* **Instructions for the task**: Only the total should be returned: the number of lines in the data that hold the string "link".

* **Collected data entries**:
---

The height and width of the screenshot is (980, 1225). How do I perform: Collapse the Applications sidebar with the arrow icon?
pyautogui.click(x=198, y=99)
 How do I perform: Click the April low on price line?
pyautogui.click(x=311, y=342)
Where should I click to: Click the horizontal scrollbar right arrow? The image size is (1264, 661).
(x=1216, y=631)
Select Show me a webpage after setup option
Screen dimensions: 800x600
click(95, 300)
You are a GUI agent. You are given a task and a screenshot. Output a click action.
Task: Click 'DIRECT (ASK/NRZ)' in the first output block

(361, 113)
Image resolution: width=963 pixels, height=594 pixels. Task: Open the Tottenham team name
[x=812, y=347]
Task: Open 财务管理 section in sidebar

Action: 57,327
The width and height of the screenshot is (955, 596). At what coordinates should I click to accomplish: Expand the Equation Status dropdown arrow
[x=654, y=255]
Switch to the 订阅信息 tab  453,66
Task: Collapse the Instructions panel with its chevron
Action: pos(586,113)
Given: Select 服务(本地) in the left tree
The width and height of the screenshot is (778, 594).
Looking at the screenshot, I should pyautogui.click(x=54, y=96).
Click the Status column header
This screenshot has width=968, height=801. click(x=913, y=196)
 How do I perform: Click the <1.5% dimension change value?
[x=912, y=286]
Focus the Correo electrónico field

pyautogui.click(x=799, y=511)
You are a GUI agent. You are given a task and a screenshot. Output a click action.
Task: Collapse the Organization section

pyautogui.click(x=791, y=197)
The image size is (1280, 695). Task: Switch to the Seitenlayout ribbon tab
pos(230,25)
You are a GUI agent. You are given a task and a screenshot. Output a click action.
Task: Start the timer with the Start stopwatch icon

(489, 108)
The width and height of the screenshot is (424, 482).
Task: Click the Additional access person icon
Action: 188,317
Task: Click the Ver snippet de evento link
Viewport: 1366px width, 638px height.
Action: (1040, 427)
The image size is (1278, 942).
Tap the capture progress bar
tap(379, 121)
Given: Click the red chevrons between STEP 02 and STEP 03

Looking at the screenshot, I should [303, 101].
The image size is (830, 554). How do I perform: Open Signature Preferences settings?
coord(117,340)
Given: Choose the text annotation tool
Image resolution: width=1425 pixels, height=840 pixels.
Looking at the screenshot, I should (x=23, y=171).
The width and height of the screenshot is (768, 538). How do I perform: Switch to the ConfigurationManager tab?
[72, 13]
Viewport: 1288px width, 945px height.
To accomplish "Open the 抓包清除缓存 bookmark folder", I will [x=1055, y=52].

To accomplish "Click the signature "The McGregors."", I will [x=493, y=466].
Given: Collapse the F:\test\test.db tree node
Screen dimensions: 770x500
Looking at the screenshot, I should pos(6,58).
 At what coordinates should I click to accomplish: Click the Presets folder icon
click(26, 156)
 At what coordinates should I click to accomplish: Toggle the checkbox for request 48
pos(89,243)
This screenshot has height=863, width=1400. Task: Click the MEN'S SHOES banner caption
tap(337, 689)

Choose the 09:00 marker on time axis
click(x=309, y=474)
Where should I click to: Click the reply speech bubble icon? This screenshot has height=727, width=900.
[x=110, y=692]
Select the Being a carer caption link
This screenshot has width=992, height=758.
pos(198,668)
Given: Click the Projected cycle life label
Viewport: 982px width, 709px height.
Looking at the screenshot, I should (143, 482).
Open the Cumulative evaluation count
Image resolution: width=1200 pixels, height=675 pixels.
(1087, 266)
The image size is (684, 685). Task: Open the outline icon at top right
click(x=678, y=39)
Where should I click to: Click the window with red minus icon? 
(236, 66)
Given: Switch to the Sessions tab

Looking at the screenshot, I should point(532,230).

---

* **Answer to this problem**: 2